* **TEXTO EXTRAÍDO**:
+ + +

El legado fue una premonición, porque Pedro González le devolvió cumplidamente el favor sólo dos años después, cuando le prestó el caballo y la vida en la batalla de Aljubarrota. A partir de entonces, el feudo, a veces llamado Real y a veces patronazgo, se transmitió de padres a hijos siguiendo una animada historia de nuevos pleitos, contrapleitos y avenencias, aliviada sólo por las serranillas del marqués de Santillana, el poeta más acreditado de la familia. Cierto día miró a su alrededor, pensó «la sierra es mía», mojó la pluma en tinta Indeleble, dijo «Por todos estos pinares, / ni en Navalgamella, / non vi serrana más bella /que Menga de Mansanares», y luego se fue a los libros de texto entre jilgueros, mariposas y sones de clavicordio. Se fue el marqués y sus hijos se quedaron con las tierras; cada vez con menos, eso sí.

Hoy Manzanares el Real tiene 1.500 habitantes limitados por el pantano de Santillana, que les inundó los antiguos huertos; por La Pedriza, que les inundó de montañeros, y por el recuerdo del marqués, que les inundó de su nombre. Disponen, además de la visión postal del pantano de Santillana, de la calle del Marqués de Santillana, de la vecindad de la finca del marqués de Santillana, e incluso de la presencia de la urbanización Santillana. El castillo de Manzanares el Real, propiedad del marqués de Santillana, fue temporalmente cedido por su dueño a la Diputación Provincial, que se ha encargado de adecentarlo con los grabados originales en la mano. Ahora está en mitad del cerro como un cuarto límite.

Cuando se pregunta a los paisanos de qué vivía el pueblo en los viejos tiempos, todos entornan los ojos como si recordar fuese un duro trabajo. Después responden dubitativamente: «Pues algo del campo: había huertas arrendadas o vendidas por el marqués; producían patatas y tomates. También algo de la ganadería; aún quedarán unas cien cabezas, pero el pantano inundó los mejores pastos como había inundado las mejores huertas.» Nadie consigue fijar en qué momento comenzaron a aparecer los morraleros, unos extraños turistas con vocacion de lama o de rebeco; se sabe, no obstante, que con ellos surgieron las tabernas-mesón, los merenderos y los restaurantes, hasta un par de docenas. Con los años fue aumentando el número de visitantes; habrían podido ser separados en clases: venían grupos de jóvenes con mochila, fugitivos indeterminados y familias con automóvil, merienda, transistor y antena.

Al cabo de tantos pleitos preautonómicos, la invasión de los turistas parecía un fenómeno benigno. Primeramente el vecindario asistió imperturbable a la llegada de las grandes máquinas hormigoneras; más adelante, el fervor constructivo de las inmobiliarias y los parcelistas casi fue considerado una bendición, o mejor dicho, una oportunidad de salir a flote. En vez de protestar, los hombres optaron por una solución de emergencia: se hicieron albañiles.

+ + +

* **DATOS PROPORCIONADOS**:
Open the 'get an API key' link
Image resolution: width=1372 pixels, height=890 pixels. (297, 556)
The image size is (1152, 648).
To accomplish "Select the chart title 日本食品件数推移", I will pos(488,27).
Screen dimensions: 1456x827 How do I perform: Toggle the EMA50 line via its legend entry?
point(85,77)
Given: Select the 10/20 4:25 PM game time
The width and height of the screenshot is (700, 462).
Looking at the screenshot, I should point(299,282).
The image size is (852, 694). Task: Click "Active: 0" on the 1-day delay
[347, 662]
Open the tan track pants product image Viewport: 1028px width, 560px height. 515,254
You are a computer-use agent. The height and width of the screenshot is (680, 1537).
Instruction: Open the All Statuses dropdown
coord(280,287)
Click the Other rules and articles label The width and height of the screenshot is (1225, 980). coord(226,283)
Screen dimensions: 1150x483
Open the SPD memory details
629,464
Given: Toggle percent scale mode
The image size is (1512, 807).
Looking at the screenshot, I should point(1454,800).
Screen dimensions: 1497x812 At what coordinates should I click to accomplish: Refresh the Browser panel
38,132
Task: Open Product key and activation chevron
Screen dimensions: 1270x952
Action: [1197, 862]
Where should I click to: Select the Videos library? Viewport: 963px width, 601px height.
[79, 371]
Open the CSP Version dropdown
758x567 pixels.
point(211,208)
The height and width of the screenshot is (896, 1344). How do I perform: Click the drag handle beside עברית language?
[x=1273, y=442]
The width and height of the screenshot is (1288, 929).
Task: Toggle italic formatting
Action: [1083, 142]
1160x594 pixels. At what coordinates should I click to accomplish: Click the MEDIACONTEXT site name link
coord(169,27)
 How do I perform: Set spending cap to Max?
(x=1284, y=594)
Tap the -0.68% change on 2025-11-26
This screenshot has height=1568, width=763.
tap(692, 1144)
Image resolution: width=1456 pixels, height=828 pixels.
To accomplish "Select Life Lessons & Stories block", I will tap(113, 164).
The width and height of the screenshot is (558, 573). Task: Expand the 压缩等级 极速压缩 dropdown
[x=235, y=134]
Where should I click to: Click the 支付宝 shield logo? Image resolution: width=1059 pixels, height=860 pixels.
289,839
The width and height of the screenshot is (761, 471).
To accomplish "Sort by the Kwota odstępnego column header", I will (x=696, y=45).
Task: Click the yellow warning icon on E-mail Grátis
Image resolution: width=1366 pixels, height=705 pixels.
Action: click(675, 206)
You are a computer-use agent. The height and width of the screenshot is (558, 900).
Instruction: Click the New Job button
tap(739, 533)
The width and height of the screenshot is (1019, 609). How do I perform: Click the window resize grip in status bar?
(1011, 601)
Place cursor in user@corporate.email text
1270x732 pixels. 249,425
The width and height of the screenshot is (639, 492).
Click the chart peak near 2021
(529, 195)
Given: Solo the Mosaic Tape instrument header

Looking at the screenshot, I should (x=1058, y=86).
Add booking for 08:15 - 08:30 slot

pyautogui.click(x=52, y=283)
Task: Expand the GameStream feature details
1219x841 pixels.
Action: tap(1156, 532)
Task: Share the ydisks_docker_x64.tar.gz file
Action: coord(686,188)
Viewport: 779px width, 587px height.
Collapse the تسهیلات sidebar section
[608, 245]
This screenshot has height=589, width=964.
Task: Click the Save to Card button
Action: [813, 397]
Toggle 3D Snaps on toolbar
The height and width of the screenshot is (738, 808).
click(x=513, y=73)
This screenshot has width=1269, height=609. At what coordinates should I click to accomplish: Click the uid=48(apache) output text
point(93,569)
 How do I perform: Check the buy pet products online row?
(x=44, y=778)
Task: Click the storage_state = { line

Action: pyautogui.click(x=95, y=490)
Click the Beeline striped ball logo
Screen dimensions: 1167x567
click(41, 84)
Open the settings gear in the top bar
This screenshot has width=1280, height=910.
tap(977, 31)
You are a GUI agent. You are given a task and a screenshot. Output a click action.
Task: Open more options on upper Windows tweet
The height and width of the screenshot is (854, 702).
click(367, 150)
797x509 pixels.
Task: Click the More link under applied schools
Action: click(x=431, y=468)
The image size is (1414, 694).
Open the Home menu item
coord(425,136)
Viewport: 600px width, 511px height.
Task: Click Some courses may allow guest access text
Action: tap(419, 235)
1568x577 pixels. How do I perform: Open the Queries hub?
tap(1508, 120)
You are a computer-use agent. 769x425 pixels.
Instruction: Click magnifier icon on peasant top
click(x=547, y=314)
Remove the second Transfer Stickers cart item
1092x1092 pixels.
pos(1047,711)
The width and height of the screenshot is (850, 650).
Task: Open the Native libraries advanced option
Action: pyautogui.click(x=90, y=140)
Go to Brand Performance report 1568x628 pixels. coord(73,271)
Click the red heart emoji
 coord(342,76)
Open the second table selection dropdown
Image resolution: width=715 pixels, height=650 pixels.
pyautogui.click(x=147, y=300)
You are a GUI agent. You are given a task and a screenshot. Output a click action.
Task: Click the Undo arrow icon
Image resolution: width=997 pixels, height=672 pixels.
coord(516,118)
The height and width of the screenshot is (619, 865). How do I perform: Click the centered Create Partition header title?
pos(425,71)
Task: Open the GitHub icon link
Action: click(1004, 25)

+ + +

* **OBJETIVOS**:
1. Indica si cada afirmación coincide con el texto sobre Manzanares el Real: (a) Manzanares el Real tiene hoy 1.500 habitantes; (b) el castillo fue vendido de forma definitiva a la Diputación Provincial; (c) los hombres del pueblo protestaron contra las inmobiliarias. Responde sí o no a cada una y cita literalmente las palabras del texto que lo deciden.
2. Transcribe sin cambios el fragmento del texto sobre Manzanares el Real que comienza en las palabras "Cuando se pregunta" y termina después de "transistor y antena.".

* **EJERCICIO RESUELTO**:
1.
(a) Sí: «Hoy Manzanares el Real tiene 1.500 habitantes».
(b) No: «fue temporalmente cedido por su dueño a la Diputación Provincial».
(c) No: «En vez de protestar, los hombres optaron por una solución de emergencia: se hicieron albañiles.»

2.
Cuando se pregunta a los paisanos de qué vivía el pueblo en los viejos tiempos, todos entornan los ojos como si recordar fuese un duro trabajo. Después responden dubitativamente: «Pues algo del campo: había huertas arrendadas o vendidas por el marqués; producían patatas y tomates. También algo de la ganadería; aún quedarán unas cien cabezas, pero el pantano inundó los mejores pastos como había inundado las mejores huertas.» Nadie consigue fijar en qué momento comenzaron a aparecer los morraleros, unos extraños turistas con vocacion de lama o de rebeco; se sabe, no obstante, que con ellos surgieron las tabernas-mesón, los merenderos y los restaurantes, hasta un par de docenas. Con los años fue aumentando el número de visitantes; habrían podido ser separados en clases: venían grupos de jóvenes con mochila, fugitivos indeterminados y familias con automóvil, merienda, transistor y antena.